Nanochaos and quantum information for a physical theory of evolvable semantic automata

The concept of "automaton" in its historical development, from the earlier attempts to mimic motions of men and animals to the recent ambitious goals of designing and building biomimetic, i.e. evolvable and self-reproducing machines, is very briefly outlined to stress the physical and logical differences between such conceptions and the main features through which we are able at present to-identify and describe biosystems. It is argued that the merely "syntactic" aspect of information processing that is shared by all such approaches can hardly be considered biomimetic on the basis of evolutionary physics of biosystems and of their "semantic" and "pragmatic" information processing capabilities, that can stem from their structure function (i.e. hardware - software) hierarchical dynamics from the nanometre (classical and quantum) up to the macroscopic (thermodynamic) level and make set-theoretic logic and Shannon-like information two stumbling blocks for a physical interpretation of life, evolution and biological intelligence.

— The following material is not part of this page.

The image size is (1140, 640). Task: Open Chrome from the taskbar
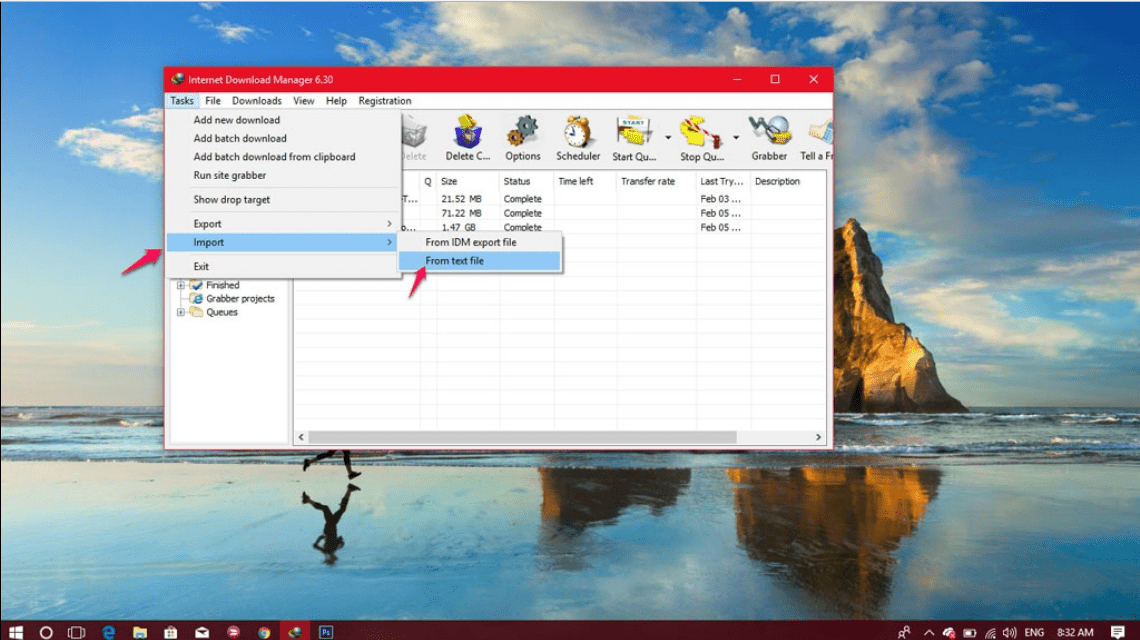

A classical and quantum nanoscale approach to the biophysical problem of describing the biosystems structure - function solidarity and its evolutionary properties beyond Godelian and self-reference paradoxes is discussed as a path toward a physical theory of biomimetic evolvable automata which is based on nanochaos information processing through Hamiltonian and dissipative nonlinear dynamics, and on quantum coherence/entanglement. The envisaged nanostructured hierarchical "extralogical" and logical sequential architectures of such evolvable automata would be implemented through the emerging nanotechnological (nanoelectronic/supramolecular and nanomechanical) miniaturization capabilities.